| Task details |
Reproduce the entire listing below exactly.

__________________________________________________

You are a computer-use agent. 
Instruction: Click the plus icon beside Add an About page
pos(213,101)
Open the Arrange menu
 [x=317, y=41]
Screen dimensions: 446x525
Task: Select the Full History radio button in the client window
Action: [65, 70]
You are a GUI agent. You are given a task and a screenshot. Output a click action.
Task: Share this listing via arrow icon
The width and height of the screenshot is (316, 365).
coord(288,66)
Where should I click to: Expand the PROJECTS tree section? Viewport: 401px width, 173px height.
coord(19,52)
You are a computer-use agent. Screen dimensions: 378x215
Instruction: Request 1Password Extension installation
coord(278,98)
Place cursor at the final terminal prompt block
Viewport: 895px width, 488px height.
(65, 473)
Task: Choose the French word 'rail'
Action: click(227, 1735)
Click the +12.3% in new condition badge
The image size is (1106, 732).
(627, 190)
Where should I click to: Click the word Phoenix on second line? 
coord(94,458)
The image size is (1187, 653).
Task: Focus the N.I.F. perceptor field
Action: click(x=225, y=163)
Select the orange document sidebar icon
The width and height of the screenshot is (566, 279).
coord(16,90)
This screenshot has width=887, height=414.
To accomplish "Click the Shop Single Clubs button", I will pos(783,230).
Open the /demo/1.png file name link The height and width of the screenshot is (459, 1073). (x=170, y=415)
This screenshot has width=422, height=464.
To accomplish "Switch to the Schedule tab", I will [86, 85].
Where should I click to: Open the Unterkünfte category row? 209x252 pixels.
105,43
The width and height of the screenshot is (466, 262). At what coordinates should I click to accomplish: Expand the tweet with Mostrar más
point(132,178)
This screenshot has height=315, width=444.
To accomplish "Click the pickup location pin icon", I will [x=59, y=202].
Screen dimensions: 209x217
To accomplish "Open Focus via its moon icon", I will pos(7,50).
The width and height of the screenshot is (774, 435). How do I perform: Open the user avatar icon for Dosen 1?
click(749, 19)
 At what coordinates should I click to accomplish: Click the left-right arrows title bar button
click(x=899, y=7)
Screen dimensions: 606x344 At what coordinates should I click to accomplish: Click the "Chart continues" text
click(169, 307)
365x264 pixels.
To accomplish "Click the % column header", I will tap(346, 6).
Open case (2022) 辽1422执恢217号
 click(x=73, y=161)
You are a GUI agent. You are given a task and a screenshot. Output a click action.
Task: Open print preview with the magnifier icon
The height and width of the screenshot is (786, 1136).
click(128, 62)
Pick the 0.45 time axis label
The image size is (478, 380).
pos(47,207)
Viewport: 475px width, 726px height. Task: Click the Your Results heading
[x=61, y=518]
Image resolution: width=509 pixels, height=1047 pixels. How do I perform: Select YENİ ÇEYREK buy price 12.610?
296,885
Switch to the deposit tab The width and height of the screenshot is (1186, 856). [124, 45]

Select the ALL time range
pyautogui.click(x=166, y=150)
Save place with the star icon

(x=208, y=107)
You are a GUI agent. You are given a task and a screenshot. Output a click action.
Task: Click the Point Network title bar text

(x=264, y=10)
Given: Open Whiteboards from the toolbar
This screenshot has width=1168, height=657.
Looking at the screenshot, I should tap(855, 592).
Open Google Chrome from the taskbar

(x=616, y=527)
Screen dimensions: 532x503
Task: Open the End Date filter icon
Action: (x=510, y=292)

__________________________________________________

| Answer to this task |
You are a computer-use agent. 
Instruction: Click the plus icon beside Add an About page
pos(213,101)
Open the Arrange menu
 [x=317, y=41]
Screen dimensions: 446x525
Task: Select the Full History radio button in the client window
Action: [65, 70]
You are a GUI agent. You are given a task and a screenshot. Output a click action.
Task: Share this listing via arrow icon
The width and height of the screenshot is (316, 365).
coord(288,66)
Where should I click to: Expand the PROJECTS tree section? Viewport: 401px width, 173px height.
coord(19,52)
You are a computer-use agent. Screen dimensions: 378x215
Instruction: Request 1Password Extension installation
coord(278,98)
Place cursor at the final terminal prompt block
Viewport: 895px width, 488px height.
(65, 473)
Task: Choose the French word 'rail'
Action: click(227, 1735)
Click the +12.3% in new condition badge
The image size is (1106, 732).
(627, 190)
Where should I click to: Click the word Phoenix on second line? 
coord(94,458)
The image size is (1187, 653).
Task: Focus the N.I.F. perceptor field
Action: click(x=225, y=163)
Select the orange document sidebar icon
The width and height of the screenshot is (566, 279).
coord(16,90)
This screenshot has width=887, height=414.
To accomplish "Click the Shop Single Clubs button", I will pos(783,230).
Open the /demo/1.png file name link The height and width of the screenshot is (459, 1073). (x=170, y=415)
This screenshot has width=422, height=464.
To accomplish "Switch to the Schedule tab", I will [86, 85].
Where should I click to: Open the Unterkünfte category row? 209x252 pixels.
105,43
The width and height of the screenshot is (466, 262). At what coordinates should I click to accomplish: Expand the tweet with Mostrar más
point(132,178)
This screenshot has height=315, width=444.
To accomplish "Click the pickup location pin icon", I will [x=59, y=202].
Screen dimensions: 209x217
To accomplish "Open Focus via its moon icon", I will pos(7,50).
The width and height of the screenshot is (774, 435). How do I perform: Open the user avatar icon for Dosen 1?
click(749, 19)
 At what coordinates should I click to accomplish: Click the left-right arrows title bar button
click(x=899, y=7)
Screen dimensions: 606x344 At what coordinates should I click to accomplish: Click the "Chart continues" text
click(169, 307)
365x264 pixels.
To accomplish "Click the % column header", I will tap(346, 6).
Open case (2022) 辽1422执恢217号
 click(x=73, y=161)
You are a GUI agent. You are given a task and a screenshot. Output a click action.
Task: Open print preview with the magnifier icon
The height and width of the screenshot is (786, 1136).
click(128, 62)
Pick the 0.45 time axis label
The image size is (478, 380).
pos(47,207)
Viewport: 475px width, 726px height. Task: Click the Your Results heading
[x=61, y=518]
Image resolution: width=509 pixels, height=1047 pixels. How do I perform: Select YENİ ÇEYREK buy price 12.610?
296,885
Switch to the deposit tab The width and height of the screenshot is (1186, 856). [124, 45]

Select the ALL time range
pyautogui.click(x=166, y=150)
Save place with the star icon

(x=208, y=107)
You are a GUI agent. You are given a task and a screenshot. Output a click action.
Task: Click the Point Network title bar text

(x=264, y=10)
Given: Open Whiteboards from the toolbar
This screenshot has width=1168, height=657.
Looking at the screenshot, I should tap(855, 592).
Open Google Chrome from the taskbar

(x=616, y=527)
Screen dimensions: 532x503
Task: Open the End Date filter icon
Action: (x=510, y=292)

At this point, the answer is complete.